====== Текст для чтения ======

Сцена из спектакля «Господин де Пурсоньяк». Фото из архива театра

Сцена из спектакля «Господин де Пурсоньяк». Фото из архива театра

Спектакль был насыщен бытом. Декорации — срез нескольких комнат в коммуналке с крашеными стенами, кастрюлями, железными рукомойниками… Тусклое освещение, скученность предметов, обилие шумов, создаваемое постоянным присутствием большого количества людей. Одновременно с этим точная разработка характеров и отношений, придающая парадоксальную аскетичность спектаклю, в котором каждая деталь работает на общее целое.

Главный герой, которого в татарской интерпретации звали Валимом, ведет действие, заставляя женщин вспоминать и проигрывать эпизоды из жизни. Каждый из них существует одновременно внутри ситуации и смотрит на нее со стороны, через призму времени и знания свершившегося. Диалог героев — диалог времени, диалог поколений. Не случайно и разное восприятие спектакля разновозрастным зрителем. Я сама, когда была помладше, воспринимала героев совсем не так, как сейчас. Тогда, десять лет назад, было больше сочувствия герою, нигилистически отрицающему авторитеты и пытающемуся обрести свободу. Сейчас — удивление от собственной максималистской жесткости тех лет и сочувствие всем. Так же и герои, заново переживая ситуацию, отстраняясь от собственных эмоций, начинают слышать других и понимать правду каждого. Спектакль к финалу затихает. Мизансцена первого действия повторяется. Световым лучом режиссер выхватывает из темноты сидящих за столом скорбных женщин и их общего сына, скользит по предметам, растворяя реальность коммуналки. Герой примирился с миром, пройдя через катарсис сопереживания. Картинка застыла, воспоминания очистили и отпустили.

А. Фатхуллин (Ходжа Насретдинн). «Ходжа Насретдинн». Фото Р. Гарифуллина

А. Фатхуллин (Ходжа Насретдинн). «Ходжа Насретдинн». Фото Р. Гарифуллина

Стремление вовлечь зрителей в процесс сопереживания и совместного размышления со всей яркостью проявилось в трагифарсе «Мамаша Кураж и ее дети», поставленном по пьесе Бертольда Брехта. К Брехту Загидуллин обратился в разгар первой чеченской войны. Из сегодняшней действительности появится современная солдатская униформа, не имеющая национальных отличий, автоматные очереди, спокойный «натуральный» грим. Тридцатилетняя война, по дорогам которой путешествует маркитантка Кураж, станет вечной войной. Из персонажей символистского театра перекочует в спектакль черная фигура Смерти с белой маской на лице. Видимая нам и невидимая героине, она откроет спектакль, дирижируя парадом событий. Она сдаст меченые крестом карты в котелок мамаши Кураж, поведет в танце Катрин, будет смотреть на избиение Эйлифа и поощрять «геройства» Швейцаркаса, а в финале уведет одинокую Кураж в последний путь — вдогонку за войной.

======

**Задание**
Верны ли по тексту о спектаклях утверждения: (а) декорации изображали несколько комнат в коммуналке; (б) Загидуллин взялся за Брехта уже после окончания первой чеченской войны; (в) героиня видит фигуру Смерти? На каждое ответьте «да» или «нет» и приведите дословно решающие слова текста.

====== Исходные записи ======

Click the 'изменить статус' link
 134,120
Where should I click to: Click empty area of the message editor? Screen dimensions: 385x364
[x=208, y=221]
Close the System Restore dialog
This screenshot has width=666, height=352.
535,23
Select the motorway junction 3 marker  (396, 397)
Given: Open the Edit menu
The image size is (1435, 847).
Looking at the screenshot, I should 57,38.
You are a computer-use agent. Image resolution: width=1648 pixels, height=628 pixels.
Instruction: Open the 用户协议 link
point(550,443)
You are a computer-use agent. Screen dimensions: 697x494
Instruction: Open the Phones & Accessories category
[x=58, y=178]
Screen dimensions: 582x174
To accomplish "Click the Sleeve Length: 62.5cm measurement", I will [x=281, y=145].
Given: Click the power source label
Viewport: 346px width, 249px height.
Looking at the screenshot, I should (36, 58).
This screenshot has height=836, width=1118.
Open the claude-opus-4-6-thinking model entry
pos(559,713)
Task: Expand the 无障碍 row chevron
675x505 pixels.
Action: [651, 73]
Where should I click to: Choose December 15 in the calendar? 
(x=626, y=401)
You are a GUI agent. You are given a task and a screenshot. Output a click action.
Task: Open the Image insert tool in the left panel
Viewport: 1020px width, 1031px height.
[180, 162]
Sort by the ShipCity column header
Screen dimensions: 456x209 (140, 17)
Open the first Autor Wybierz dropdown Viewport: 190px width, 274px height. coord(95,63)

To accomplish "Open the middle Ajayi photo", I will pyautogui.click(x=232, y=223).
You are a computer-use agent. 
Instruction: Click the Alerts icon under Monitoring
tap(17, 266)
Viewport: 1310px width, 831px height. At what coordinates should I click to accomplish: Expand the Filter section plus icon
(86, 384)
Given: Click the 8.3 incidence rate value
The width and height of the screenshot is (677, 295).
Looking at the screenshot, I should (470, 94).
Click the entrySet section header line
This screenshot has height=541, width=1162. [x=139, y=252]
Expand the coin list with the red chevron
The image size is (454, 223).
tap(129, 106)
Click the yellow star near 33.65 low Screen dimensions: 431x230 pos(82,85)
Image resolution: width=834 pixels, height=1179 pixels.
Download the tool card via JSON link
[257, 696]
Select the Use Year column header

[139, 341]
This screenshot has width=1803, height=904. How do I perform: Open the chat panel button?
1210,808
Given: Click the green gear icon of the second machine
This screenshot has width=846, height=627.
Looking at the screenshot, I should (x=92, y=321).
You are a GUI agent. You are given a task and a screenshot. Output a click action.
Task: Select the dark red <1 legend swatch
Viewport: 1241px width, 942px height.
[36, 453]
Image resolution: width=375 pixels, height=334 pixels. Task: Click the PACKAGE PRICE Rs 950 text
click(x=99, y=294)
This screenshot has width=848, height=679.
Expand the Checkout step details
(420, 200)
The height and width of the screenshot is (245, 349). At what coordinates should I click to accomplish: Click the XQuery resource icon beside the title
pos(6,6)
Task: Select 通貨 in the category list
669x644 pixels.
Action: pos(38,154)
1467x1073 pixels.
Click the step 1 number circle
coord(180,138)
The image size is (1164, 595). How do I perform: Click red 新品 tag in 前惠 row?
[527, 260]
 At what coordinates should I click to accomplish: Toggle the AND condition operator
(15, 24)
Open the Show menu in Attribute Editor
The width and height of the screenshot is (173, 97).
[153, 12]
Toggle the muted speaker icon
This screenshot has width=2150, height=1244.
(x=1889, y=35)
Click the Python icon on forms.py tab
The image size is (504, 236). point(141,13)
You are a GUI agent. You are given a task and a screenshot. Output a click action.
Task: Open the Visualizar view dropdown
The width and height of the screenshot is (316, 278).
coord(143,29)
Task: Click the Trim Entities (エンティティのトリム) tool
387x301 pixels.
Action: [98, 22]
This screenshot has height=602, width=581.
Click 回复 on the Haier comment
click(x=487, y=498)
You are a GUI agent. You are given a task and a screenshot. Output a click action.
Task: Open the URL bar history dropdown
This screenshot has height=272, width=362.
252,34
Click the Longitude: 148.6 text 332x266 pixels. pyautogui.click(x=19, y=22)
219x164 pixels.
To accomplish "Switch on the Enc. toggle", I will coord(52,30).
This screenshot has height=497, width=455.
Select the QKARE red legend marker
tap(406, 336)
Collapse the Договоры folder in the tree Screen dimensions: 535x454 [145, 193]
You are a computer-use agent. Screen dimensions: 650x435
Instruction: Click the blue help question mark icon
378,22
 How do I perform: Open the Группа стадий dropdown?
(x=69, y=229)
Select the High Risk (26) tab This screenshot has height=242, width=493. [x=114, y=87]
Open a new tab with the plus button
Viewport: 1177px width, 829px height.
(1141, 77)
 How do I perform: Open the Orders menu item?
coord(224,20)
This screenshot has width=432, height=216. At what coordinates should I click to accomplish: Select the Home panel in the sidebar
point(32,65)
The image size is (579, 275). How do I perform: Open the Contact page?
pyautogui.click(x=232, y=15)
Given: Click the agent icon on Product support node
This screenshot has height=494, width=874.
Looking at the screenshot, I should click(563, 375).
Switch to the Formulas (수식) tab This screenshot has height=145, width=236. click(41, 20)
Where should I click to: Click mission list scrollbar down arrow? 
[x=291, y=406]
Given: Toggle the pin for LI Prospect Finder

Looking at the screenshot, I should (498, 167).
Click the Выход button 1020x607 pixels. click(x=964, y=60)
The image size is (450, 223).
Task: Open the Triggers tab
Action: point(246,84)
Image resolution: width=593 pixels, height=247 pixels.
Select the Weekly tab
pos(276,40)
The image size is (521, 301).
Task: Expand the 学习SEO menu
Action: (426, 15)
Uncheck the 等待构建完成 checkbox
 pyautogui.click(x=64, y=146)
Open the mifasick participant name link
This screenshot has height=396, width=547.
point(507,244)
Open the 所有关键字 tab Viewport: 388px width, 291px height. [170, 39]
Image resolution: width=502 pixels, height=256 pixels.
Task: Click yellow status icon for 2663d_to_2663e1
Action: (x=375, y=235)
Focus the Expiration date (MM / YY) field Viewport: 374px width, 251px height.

======

**Ваш ответ**
(а) Да: «Декорации — срез нескольких комнат в коммуналке».
(б) Нет: «К Брехту Загидуллин обратился в разгар первой чеченской войны».
(в) Нет: «Видимая нам и невидимая героине».